Data for analysis:
◆ ◆ ◆ ◆

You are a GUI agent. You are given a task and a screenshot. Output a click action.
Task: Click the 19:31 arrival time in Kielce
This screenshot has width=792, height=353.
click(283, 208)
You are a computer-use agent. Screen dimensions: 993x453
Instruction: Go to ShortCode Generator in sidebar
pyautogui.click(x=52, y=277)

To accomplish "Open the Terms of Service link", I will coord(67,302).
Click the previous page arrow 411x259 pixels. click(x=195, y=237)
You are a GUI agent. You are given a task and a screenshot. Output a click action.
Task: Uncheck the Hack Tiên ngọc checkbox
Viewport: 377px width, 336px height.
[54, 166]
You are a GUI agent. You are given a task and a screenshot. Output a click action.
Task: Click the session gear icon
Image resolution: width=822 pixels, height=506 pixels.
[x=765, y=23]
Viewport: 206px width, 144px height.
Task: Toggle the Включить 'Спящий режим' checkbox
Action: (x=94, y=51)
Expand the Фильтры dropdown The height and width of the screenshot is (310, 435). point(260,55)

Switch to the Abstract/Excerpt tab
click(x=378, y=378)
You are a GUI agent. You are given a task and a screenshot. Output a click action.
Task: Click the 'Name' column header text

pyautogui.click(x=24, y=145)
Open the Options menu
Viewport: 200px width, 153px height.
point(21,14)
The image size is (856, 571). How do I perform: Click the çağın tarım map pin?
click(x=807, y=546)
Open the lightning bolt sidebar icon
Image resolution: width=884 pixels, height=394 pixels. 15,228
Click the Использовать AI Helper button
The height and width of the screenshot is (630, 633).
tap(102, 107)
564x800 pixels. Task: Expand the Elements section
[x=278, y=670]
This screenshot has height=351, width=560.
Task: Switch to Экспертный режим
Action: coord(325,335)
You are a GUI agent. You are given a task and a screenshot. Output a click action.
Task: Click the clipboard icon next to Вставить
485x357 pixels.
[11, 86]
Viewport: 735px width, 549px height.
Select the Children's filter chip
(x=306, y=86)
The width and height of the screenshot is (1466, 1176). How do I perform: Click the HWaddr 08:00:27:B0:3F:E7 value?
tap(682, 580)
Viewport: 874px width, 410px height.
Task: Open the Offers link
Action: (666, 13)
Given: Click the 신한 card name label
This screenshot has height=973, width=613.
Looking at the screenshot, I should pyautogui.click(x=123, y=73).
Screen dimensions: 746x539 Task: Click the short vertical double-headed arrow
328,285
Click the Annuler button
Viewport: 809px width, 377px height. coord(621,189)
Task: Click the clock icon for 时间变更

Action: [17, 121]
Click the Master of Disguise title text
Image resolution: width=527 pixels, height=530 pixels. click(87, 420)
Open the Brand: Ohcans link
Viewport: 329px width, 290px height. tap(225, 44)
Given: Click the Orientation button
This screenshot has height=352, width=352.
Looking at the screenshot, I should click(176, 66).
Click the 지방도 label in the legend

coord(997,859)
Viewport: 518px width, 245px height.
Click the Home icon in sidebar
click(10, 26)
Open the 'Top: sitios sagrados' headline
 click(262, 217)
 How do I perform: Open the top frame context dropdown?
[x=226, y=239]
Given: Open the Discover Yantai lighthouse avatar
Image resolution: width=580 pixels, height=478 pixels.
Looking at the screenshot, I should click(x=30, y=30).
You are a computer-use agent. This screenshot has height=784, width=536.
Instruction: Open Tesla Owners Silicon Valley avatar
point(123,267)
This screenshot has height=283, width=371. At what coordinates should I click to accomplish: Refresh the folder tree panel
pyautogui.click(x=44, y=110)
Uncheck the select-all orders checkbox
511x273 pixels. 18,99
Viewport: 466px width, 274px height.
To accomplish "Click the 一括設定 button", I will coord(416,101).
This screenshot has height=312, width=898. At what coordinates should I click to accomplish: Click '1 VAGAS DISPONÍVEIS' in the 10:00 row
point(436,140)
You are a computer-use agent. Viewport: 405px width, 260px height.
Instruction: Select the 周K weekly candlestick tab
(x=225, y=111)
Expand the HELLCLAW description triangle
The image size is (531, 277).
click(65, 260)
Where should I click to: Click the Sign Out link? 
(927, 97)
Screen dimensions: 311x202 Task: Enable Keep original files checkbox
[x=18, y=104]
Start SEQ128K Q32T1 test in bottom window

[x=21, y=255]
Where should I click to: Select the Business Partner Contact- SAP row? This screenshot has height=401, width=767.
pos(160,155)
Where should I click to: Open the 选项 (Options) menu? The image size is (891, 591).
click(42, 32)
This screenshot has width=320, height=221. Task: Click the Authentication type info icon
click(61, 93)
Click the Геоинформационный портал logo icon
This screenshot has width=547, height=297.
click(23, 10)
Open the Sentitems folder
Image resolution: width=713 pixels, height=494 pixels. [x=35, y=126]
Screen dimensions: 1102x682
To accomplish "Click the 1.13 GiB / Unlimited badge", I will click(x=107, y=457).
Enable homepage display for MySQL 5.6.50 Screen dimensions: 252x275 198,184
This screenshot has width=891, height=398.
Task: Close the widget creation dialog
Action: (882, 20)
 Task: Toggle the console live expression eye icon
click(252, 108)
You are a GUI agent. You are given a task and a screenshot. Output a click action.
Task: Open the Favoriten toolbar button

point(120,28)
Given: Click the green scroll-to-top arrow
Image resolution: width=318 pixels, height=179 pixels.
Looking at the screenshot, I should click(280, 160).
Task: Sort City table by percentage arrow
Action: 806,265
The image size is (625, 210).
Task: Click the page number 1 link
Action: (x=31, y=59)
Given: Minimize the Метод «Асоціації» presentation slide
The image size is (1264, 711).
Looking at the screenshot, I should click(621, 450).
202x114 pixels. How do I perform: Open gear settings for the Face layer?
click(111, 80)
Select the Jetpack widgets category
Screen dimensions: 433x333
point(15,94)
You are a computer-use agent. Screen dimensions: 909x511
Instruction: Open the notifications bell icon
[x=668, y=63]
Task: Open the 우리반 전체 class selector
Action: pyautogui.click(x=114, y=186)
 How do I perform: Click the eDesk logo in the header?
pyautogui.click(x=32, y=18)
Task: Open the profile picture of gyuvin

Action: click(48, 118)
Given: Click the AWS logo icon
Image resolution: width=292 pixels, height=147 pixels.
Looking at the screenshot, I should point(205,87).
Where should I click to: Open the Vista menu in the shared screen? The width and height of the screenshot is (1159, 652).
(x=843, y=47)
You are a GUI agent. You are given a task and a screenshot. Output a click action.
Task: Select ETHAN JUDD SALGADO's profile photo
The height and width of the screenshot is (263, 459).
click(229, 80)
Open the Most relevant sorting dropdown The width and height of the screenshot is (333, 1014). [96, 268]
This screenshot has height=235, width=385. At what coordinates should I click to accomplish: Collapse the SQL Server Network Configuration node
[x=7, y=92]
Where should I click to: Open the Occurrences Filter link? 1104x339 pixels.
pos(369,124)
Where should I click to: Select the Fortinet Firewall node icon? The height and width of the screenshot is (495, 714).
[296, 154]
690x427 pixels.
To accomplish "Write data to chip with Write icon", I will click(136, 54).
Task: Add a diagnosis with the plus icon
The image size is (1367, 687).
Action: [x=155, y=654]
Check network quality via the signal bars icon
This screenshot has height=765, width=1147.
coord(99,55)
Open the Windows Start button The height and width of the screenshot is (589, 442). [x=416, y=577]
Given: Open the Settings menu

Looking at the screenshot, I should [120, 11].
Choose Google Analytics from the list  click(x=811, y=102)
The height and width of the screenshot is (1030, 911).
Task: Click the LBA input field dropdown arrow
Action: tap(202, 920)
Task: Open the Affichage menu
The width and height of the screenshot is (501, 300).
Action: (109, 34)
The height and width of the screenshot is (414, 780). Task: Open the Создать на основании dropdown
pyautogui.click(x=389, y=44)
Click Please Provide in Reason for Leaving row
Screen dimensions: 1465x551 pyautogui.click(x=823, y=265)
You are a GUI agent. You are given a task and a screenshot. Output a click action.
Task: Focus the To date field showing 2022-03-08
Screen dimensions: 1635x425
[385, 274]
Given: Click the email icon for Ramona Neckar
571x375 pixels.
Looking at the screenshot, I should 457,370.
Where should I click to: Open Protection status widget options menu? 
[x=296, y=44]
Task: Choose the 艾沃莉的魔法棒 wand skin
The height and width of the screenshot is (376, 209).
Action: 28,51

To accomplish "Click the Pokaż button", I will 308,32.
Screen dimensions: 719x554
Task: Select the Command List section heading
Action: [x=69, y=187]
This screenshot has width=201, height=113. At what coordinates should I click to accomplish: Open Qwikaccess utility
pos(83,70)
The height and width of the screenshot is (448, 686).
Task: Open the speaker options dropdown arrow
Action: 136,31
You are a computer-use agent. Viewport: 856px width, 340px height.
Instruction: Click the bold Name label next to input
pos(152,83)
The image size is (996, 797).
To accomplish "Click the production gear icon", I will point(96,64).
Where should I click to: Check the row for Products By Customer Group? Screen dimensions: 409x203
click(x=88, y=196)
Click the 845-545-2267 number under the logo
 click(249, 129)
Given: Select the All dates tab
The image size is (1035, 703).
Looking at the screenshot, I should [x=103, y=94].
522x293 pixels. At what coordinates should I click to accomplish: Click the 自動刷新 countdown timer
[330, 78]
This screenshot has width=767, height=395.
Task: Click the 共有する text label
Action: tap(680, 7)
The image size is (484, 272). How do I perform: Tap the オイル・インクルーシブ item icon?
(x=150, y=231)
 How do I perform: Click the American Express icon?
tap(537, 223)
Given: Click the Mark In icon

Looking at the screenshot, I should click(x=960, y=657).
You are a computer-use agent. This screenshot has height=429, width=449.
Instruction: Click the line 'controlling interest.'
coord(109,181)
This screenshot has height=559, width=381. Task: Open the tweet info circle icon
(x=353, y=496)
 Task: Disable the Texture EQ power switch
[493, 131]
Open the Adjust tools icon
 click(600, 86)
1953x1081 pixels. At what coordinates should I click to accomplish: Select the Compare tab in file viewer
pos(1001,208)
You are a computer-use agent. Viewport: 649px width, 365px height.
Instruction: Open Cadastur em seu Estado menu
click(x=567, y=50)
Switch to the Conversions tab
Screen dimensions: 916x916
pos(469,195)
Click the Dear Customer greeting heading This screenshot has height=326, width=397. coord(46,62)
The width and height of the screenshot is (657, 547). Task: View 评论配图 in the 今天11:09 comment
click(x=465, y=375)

◆ ◆ ◆ ◆

The response must give every line from the material above that holds the string "with".

To accomplish "Write data to chip with Write icon", I will click(136, 54).
Task: Add a diagnosis with the plus icon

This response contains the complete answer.